*PROVIDED RECORDS*
□ □ □

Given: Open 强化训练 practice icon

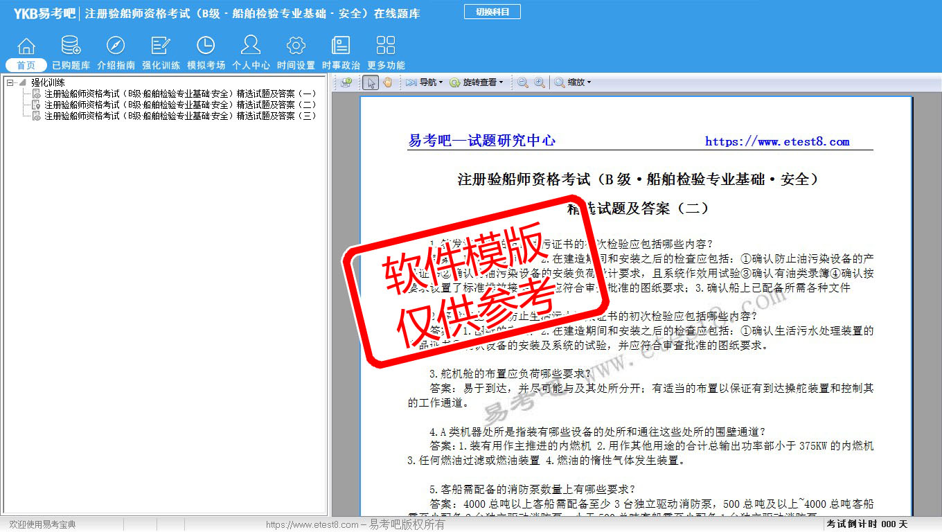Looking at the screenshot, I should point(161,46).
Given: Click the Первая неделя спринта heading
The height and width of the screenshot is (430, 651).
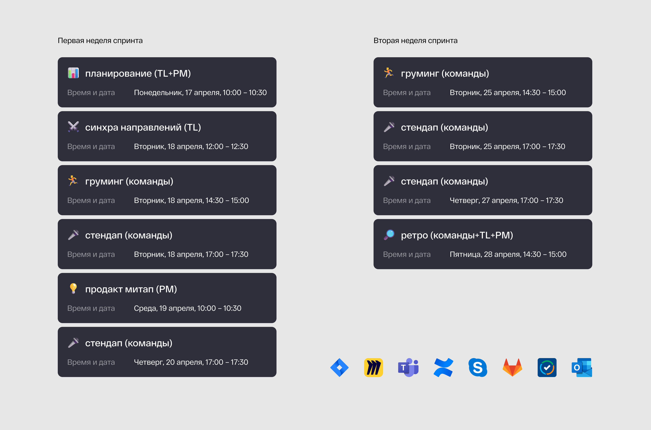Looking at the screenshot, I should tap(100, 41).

□ □ □

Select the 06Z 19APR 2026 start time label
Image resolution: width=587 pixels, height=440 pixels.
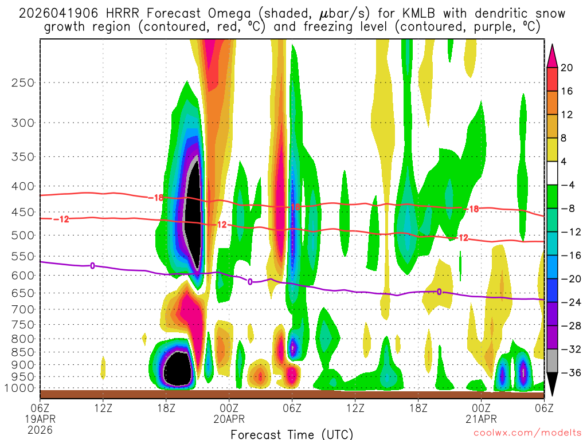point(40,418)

□ □ □

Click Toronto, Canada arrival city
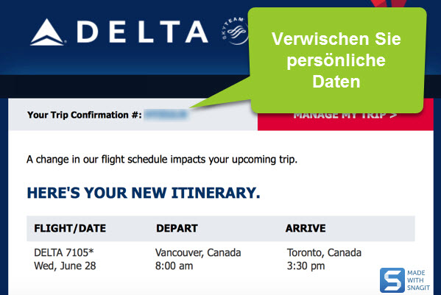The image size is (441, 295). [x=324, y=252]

□ □ □

*TASK INSTRUCTIONS*
Edit the lines that begin at the one containing "Given: Click the" and stop after the one containing "Looking at the screenshot, I should tap(100, 41).", changing "heading" to "title" and keeping everything else the same. Give back only those lines, without the pictures.

*FINAL RESULT*
Given: Click the Первая неделя спринта title
The height and width of the screenshot is (430, 651).
Looking at the screenshot, I should tap(100, 41).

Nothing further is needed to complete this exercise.